Mißverstandener Dämon

■ Wolfgang Krassnitzer inszeniert mit aufklärerischem Geist Karl Schönherrs populäres Dreiecksdrama Der Weibsteufel im Theater im Zimmer

Dreiecksgeschichten gehen meist tragisch aus. Die Story vom Weibsteufel macht da keine Ausnahme. Die Protagonisten sind in diesem Fall ein Schmuggler, sein „Weib“ und ein Grenzjäger. Die Frau soll den Grenzgänger bezirzen, damit der ihren Mann in Ruhe seinem Broterwerb nachgehen läßt. Widerwillig beginnt sie, die Ehebrecherin zu mimen, aber schon bald gefällt ihr die Aufgabe mehr, als sie es sollte.

Der Bursche ist jung, gesund und der Affäre überdies nicht abgeneigt. Sie ahnt nicht, daß auch er im höheren Auftrag handelt: Sein Boß, der Kommandant, hofft, mit Hilfe der Frau den Schmuggler überführen zu können. Als die Frau durchschaut, daß sie von den Männern aus niederen Motiven benutzt wird, übernimmt sie die Initiative. Sie inszeniert eine gefährliche Intrige, in der die beiden ungleichen Kontrahenten gegeneinander ausgespielt werden – und die in einer Katastrophe endet.
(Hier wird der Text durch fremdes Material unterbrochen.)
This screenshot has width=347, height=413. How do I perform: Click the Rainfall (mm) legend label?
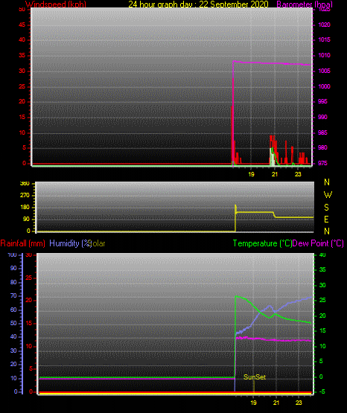(x=22, y=243)
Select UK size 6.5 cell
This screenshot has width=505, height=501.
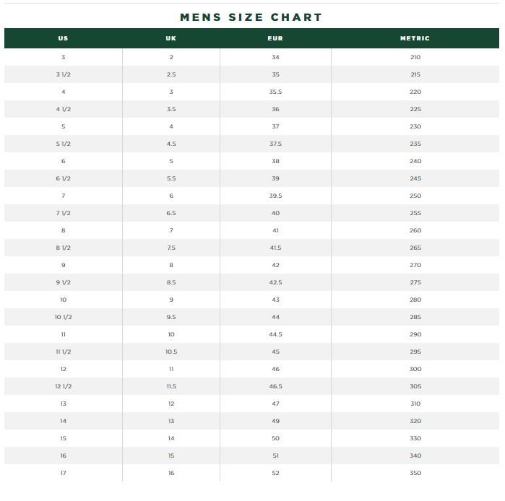pyautogui.click(x=171, y=213)
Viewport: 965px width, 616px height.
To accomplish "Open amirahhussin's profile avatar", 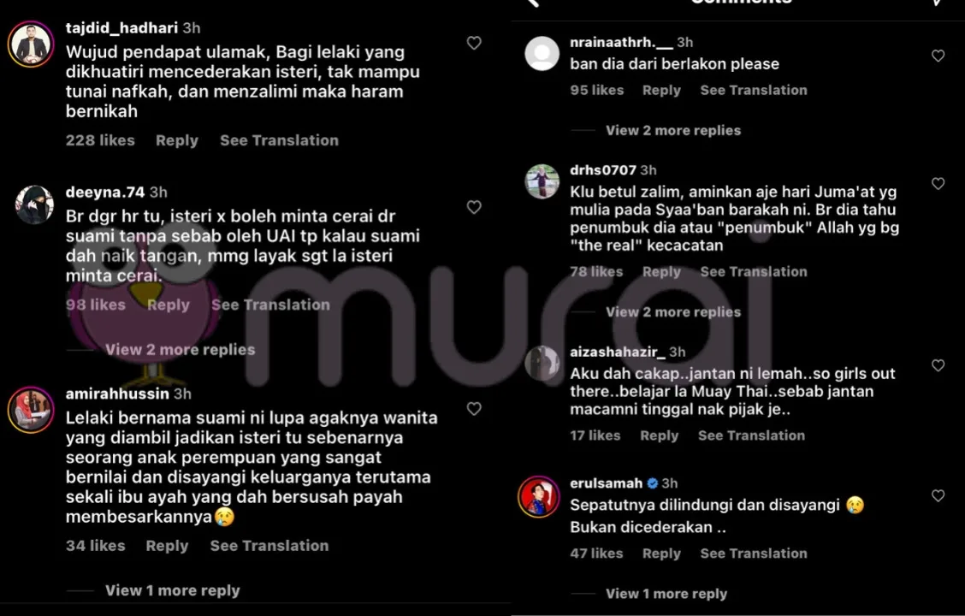I will [31, 410].
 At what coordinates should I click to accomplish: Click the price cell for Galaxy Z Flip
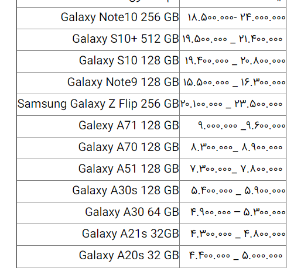[233, 105]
Vordergründig sei die Geschichte ein Drei-Groschen-Roman, sagt Regisseur Wolfgang Krassnitzer. Dahinter verbergen sich aber präzise gezeichnete, psychologisch tief erfaßte Charaktere und eine Handlung voller emotioneller Hochspannung, die in einem abstrakten Rahmen ohne Manierismen inszeniert wurde. Es geht um das In-Frage-Stellen von Klischees: das scheinbar dumme, brünstig-geile Weib, das in einem bewußten Emanzipationsakt die Rolle überwindet, in die sie von der Gesellschaft hineingedrängt worden ist. Der gerissene Schmuggler, der sich in Wahrheit nur einbildet, klug zu sein. Der Nachwuchs-Casanova, der bloß ein Macho und viel zu mutlos ist, um die Frau in ihrem Befreiungsakt zu unterstützen.
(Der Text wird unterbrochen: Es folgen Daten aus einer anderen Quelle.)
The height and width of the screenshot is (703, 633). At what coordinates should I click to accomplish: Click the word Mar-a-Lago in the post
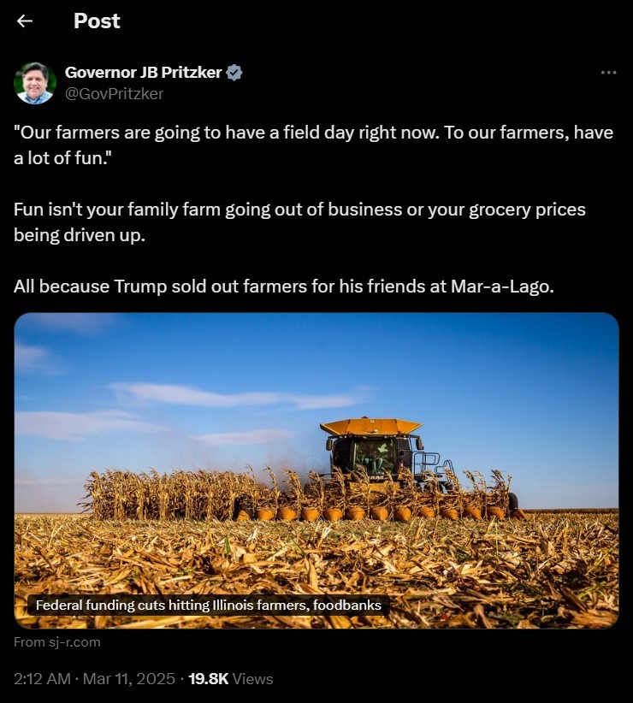502,287
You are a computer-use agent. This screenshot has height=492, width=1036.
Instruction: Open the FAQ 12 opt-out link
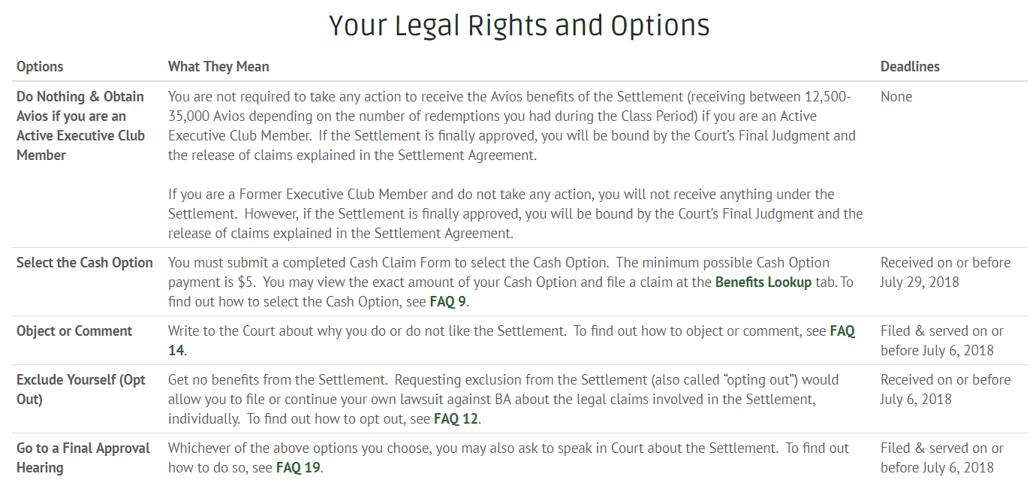click(456, 419)
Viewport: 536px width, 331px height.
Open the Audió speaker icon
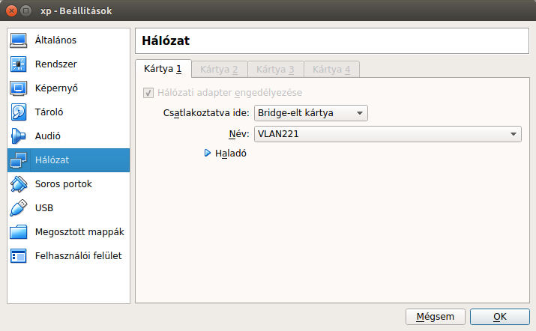click(19, 136)
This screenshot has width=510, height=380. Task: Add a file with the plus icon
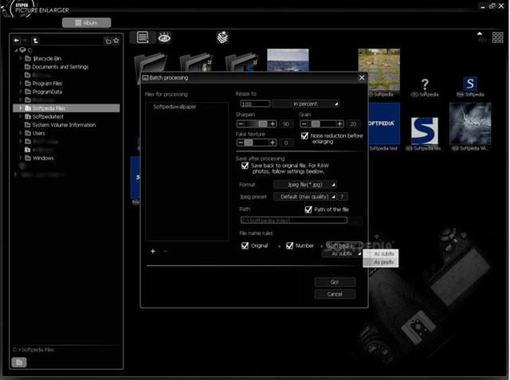pyautogui.click(x=152, y=250)
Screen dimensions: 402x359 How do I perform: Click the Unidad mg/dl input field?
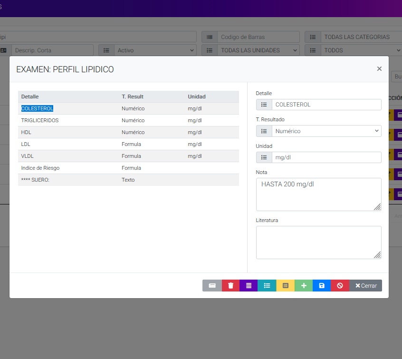coord(326,157)
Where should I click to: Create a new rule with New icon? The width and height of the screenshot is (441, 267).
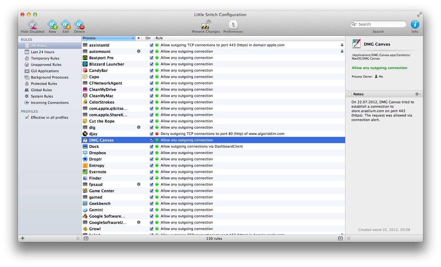[x=52, y=24]
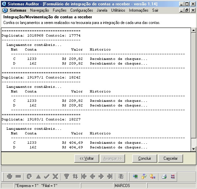Viewport: 197px width, 189px height.
Task: Open the Utilitários menu
Action: pos(118,10)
Die konventionelle Interpretation des Weibes als Dämon, das die Männer ins Unglück stürzt, sei natürlich überholt, erklärt Krassnitzer. Die richtige Lesart müsse den aufklärerischen Geist begreifen, von dem Karl Schönherrs Weibsteufel getragen wird. Der Österreicher (1867-1943) litt zeitlebens unter dem Image, ein Schwank-Autor zu sein, weil seine Stücke im ländlichen Milieu spielen, im österreichischen Dialekt geschrieben sind und deshalb dem Bauerntheater nahe scheinen. Schönherr, der Schriftsteller und praktizierender Arzt zugleich war, analysiere aber seine Personen so genau, als würde er sie medizinisch untersuchen. Sein Dreiecks-Drama sei Strindberg näher als Ganghofer. Das Stück, in der Vorkriegszeit ein Kassenschlager, erfährt gegenwärtig eine Renaissance, die sich so recht niemand erklären kann. Vielleicht müssen Dreiecksgeschichten von Zeit zu Zeit neu gelesen werden.